_Aim of the exercise:_
Repeat the entries exactly, keeping every line as it is.

_Material to process:_
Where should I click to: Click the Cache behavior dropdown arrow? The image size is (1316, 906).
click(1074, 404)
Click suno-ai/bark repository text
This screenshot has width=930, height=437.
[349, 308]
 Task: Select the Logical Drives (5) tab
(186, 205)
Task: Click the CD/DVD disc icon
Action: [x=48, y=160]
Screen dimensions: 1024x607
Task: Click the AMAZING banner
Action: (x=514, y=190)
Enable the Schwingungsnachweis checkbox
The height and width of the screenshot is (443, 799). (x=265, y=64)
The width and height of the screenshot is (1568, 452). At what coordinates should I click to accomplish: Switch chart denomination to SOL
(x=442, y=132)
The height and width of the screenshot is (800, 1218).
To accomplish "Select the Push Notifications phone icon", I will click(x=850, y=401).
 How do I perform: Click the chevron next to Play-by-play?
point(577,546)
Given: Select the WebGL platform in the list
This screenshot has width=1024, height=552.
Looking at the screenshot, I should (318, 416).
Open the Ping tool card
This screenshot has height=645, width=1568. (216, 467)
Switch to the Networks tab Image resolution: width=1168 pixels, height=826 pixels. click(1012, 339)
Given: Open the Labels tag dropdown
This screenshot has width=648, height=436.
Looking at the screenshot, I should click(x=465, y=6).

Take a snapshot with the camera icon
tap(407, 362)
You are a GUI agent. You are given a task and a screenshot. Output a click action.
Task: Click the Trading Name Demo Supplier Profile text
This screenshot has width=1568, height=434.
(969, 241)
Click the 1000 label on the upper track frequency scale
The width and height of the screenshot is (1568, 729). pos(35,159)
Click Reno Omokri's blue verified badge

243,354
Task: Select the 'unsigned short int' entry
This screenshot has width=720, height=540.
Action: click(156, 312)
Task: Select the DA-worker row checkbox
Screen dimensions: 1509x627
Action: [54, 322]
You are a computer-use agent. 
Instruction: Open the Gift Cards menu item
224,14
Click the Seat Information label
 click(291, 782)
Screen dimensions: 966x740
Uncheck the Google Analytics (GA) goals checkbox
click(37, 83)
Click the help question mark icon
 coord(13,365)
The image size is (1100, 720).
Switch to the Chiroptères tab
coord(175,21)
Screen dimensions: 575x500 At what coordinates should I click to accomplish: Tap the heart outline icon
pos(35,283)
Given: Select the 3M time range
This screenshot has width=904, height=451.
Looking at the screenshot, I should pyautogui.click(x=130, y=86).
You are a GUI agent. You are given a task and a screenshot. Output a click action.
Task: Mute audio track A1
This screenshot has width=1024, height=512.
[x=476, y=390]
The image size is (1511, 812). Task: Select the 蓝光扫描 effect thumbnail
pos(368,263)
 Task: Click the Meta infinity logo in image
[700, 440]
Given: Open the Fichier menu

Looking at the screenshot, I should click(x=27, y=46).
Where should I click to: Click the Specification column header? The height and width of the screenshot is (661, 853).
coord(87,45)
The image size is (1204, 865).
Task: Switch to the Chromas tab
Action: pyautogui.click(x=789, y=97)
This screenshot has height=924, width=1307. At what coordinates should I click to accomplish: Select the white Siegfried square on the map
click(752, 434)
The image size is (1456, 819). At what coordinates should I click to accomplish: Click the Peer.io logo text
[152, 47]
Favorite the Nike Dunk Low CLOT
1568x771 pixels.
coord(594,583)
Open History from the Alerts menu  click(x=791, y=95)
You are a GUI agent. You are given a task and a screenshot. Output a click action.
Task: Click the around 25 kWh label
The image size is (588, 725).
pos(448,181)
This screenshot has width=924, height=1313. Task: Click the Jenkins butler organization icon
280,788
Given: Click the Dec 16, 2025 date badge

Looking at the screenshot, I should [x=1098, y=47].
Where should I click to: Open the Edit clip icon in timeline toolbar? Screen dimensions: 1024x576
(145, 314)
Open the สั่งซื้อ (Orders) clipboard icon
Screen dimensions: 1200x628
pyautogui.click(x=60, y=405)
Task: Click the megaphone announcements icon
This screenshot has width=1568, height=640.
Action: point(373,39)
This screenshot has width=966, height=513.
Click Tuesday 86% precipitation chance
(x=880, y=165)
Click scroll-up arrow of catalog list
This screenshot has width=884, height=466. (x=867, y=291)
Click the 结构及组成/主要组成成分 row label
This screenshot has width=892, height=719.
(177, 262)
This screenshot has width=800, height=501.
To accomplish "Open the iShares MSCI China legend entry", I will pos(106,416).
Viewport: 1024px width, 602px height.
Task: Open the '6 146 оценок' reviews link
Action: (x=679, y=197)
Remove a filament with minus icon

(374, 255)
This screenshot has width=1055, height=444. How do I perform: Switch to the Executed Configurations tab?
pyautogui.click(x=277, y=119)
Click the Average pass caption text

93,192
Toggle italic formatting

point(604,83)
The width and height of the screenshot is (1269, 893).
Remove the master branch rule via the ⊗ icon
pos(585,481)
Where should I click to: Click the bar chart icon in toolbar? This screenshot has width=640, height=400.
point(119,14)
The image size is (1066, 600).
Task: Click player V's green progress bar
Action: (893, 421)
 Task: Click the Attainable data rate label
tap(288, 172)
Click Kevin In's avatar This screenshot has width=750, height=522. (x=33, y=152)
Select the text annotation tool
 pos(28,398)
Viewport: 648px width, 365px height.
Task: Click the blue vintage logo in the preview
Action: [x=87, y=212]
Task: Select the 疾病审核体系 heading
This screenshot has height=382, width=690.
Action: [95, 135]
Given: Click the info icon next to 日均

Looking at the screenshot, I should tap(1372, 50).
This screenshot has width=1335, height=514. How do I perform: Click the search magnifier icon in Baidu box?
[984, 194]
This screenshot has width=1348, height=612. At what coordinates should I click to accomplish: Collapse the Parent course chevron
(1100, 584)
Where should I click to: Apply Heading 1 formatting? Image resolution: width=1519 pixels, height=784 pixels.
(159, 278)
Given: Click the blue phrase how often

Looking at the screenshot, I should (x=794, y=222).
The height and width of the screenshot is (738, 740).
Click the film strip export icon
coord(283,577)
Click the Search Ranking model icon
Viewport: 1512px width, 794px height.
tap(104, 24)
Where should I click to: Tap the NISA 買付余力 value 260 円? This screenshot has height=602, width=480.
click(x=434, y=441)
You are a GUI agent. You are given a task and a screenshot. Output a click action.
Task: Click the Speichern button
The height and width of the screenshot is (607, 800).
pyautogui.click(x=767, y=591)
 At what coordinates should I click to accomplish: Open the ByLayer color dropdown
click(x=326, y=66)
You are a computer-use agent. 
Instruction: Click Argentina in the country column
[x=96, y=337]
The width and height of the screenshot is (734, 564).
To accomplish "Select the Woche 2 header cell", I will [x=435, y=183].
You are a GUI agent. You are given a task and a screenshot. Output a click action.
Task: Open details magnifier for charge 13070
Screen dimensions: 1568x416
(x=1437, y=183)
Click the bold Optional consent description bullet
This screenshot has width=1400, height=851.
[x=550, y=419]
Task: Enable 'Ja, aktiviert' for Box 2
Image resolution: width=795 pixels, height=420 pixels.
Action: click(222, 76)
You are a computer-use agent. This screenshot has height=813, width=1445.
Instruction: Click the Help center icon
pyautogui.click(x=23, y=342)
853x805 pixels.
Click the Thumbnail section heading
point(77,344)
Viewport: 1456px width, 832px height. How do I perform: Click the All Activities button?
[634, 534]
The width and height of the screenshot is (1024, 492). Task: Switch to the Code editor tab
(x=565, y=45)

_Expected answer:_
Where should I click to: Click the Cache behavior dropdown arrow? The image size is (1316, 906).
click(1074, 404)
Click suno-ai/bark repository text
This screenshot has width=930, height=437.
[349, 308]
 Task: Select the Logical Drives (5) tab
(186, 205)
Task: Click the CD/DVD disc icon
Action: [x=48, y=160]
Screen dimensions: 1024x607
Task: Click the AMAZING banner
Action: (x=514, y=190)
Enable the Schwingungsnachweis checkbox
The height and width of the screenshot is (443, 799). (x=265, y=64)
The width and height of the screenshot is (1568, 452). At what coordinates should I click to accomplish: Switch chart denomination to SOL
(x=442, y=132)
The height and width of the screenshot is (800, 1218).
To accomplish "Select the Push Notifications phone icon", I will click(x=850, y=401).
 How do I perform: Click the chevron next to Play-by-play?
point(577,546)
Given: Select the WebGL platform in the list
This screenshot has width=1024, height=552.
Looking at the screenshot, I should (318, 416).
Open the Ping tool card
This screenshot has height=645, width=1568. (216, 467)
Switch to the Networks tab Image resolution: width=1168 pixels, height=826 pixels. click(1012, 339)
Given: Open the Labels tag dropdown
This screenshot has width=648, height=436.
Looking at the screenshot, I should click(x=465, y=6).

Take a snapshot with the camera icon
tap(407, 362)
You are a GUI agent. You are given a task and a screenshot. Output a click action.
Task: Click the Trading Name Demo Supplier Profile text
This screenshot has width=1568, height=434.
(969, 241)
Click the 1000 label on the upper track frequency scale
The width and height of the screenshot is (1568, 729). pos(35,159)
Click Reno Omokri's blue verified badge

243,354
Task: Select the 'unsigned short int' entry
This screenshot has width=720, height=540.
Action: click(156, 312)
Task: Select the DA-worker row checkbox
Screen dimensions: 1509x627
Action: [54, 322]
You are a computer-use agent. 
Instruction: Open the Gift Cards menu item
224,14
Click the Seat Information label
 click(291, 782)
Screen dimensions: 966x740
Uncheck the Google Analytics (GA) goals checkbox
click(37, 83)
Click the help question mark icon
 coord(13,365)
The image size is (1100, 720).
Switch to the Chiroptères tab
coord(175,21)
Screen dimensions: 575x500 At what coordinates should I click to accomplish: Tap the heart outline icon
pos(35,283)
Given: Select the 3M time range
This screenshot has width=904, height=451.
Looking at the screenshot, I should pyautogui.click(x=130, y=86).
You are a GUI agent. You are given a task and a screenshot. Output a click action.
Task: Mute audio track A1
This screenshot has width=1024, height=512.
[x=476, y=390]
The image size is (1511, 812). Task: Select the 蓝光扫描 effect thumbnail
pos(368,263)
 Task: Click the Meta infinity logo in image
[700, 440]
Given: Open the Fichier menu

Looking at the screenshot, I should click(x=27, y=46).
Where should I click to: Click the Specification column header? The height and width of the screenshot is (661, 853).
coord(87,45)
The image size is (1204, 865).
Task: Switch to the Chromas tab
Action: pyautogui.click(x=789, y=97)
This screenshot has height=924, width=1307. At what coordinates should I click to accomplish: Select the white Siegfried square on the map
click(752, 434)
The image size is (1456, 819). At what coordinates should I click to accomplish: Click the Peer.io logo text
[152, 47]
Favorite the Nike Dunk Low CLOT
1568x771 pixels.
coord(594,583)
Open History from the Alerts menu  click(x=791, y=95)
You are a GUI agent. You are given a task and a screenshot. Output a click action.
Task: Click the around 25 kWh label
The image size is (588, 725).
pos(448,181)
This screenshot has width=924, height=1313. Task: Click the Jenkins butler organization icon
280,788
Given: Click the Dec 16, 2025 date badge

Looking at the screenshot, I should [x=1098, y=47].
Where should I click to: Open the Edit clip icon in timeline toolbar? Screen dimensions: 1024x576
(145, 314)
Open the สั่งซื้อ (Orders) clipboard icon
Screen dimensions: 1200x628
pyautogui.click(x=60, y=405)
Task: Click the megaphone announcements icon
This screenshot has width=1568, height=640.
Action: point(373,39)
This screenshot has width=966, height=513.
Click Tuesday 86% precipitation chance
(x=880, y=165)
Click scroll-up arrow of catalog list
This screenshot has width=884, height=466. (x=867, y=291)
Click the 结构及组成/主要组成成分 row label
This screenshot has width=892, height=719.
(177, 262)
This screenshot has width=800, height=501.
To accomplish "Open the iShares MSCI China legend entry", I will pos(106,416).
Viewport: 1024px width, 602px height.
Task: Open the '6 146 оценок' reviews link
Action: (x=679, y=197)
Remove a filament with minus icon

(374, 255)
This screenshot has width=1055, height=444. How do I perform: Switch to the Executed Configurations tab?
pyautogui.click(x=277, y=119)
Click the Average pass caption text

93,192
Toggle italic formatting

point(604,83)
The width and height of the screenshot is (1269, 893).
Remove the master branch rule via the ⊗ icon
pos(585,481)
Where should I click to: Click the bar chart icon in toolbar? This screenshot has width=640, height=400.
point(119,14)
The image size is (1066, 600).
Task: Click player V's green progress bar
Action: (893, 421)
 Task: Click the Attainable data rate label
tap(288, 172)
Click Kevin In's avatar This screenshot has width=750, height=522. (x=33, y=152)
Select the text annotation tool
 pos(28,398)
Viewport: 648px width, 365px height.
Task: Click the blue vintage logo in the preview
Action: [x=87, y=212]
Task: Select the 疾病审核体系 heading
This screenshot has height=382, width=690.
Action: [95, 135]
Given: Click the info icon next to 日均

Looking at the screenshot, I should tap(1372, 50).
This screenshot has width=1335, height=514. How do I perform: Click the search magnifier icon in Baidu box?
[984, 194]
This screenshot has width=1348, height=612. At what coordinates should I click to accomplish: Collapse the Parent course chevron
(1100, 584)
Where should I click to: Apply Heading 1 formatting? Image resolution: width=1519 pixels, height=784 pixels.
(159, 278)
Given: Click the blue phrase how often

Looking at the screenshot, I should (x=794, y=222).
The height and width of the screenshot is (738, 740).
Click the film strip export icon
coord(283,577)
Click the Search Ranking model icon
Viewport: 1512px width, 794px height.
tap(104, 24)
Where should I click to: Tap the NISA 買付余力 value 260 円? This screenshot has height=602, width=480.
click(x=434, y=441)
You are a GUI agent. You are given a task and a screenshot. Output a click action.
Task: Click the Speichern button
The height and width of the screenshot is (607, 800).
pyautogui.click(x=767, y=591)
 At what coordinates should I click to accomplish: Open the ByLayer color dropdown
click(x=326, y=66)
You are a computer-use agent. 
Instruction: Click Argentina in the country column
[x=96, y=337]
The width and height of the screenshot is (734, 564).
To accomplish "Select the Woche 2 header cell", I will [x=435, y=183].
You are a GUI agent. You are given a task and a screenshot. Output a click action.
Task: Open details magnifier for charge 13070
Screen dimensions: 1568x416
(x=1437, y=183)
Click the bold Optional consent description bullet
This screenshot has width=1400, height=851.
[x=550, y=419]
Task: Enable 'Ja, aktiviert' for Box 2
Image resolution: width=795 pixels, height=420 pixels.
Action: click(222, 76)
You are a computer-use agent. This screenshot has height=813, width=1445.
Instruction: Click the Help center icon
pyautogui.click(x=23, y=342)
853x805 pixels.
Click the Thumbnail section heading
point(77,344)
Viewport: 1456px width, 832px height. How do I perform: Click the All Activities button?
[634, 534]
The width and height of the screenshot is (1024, 492). Task: Switch to the Code editor tab
(x=565, y=45)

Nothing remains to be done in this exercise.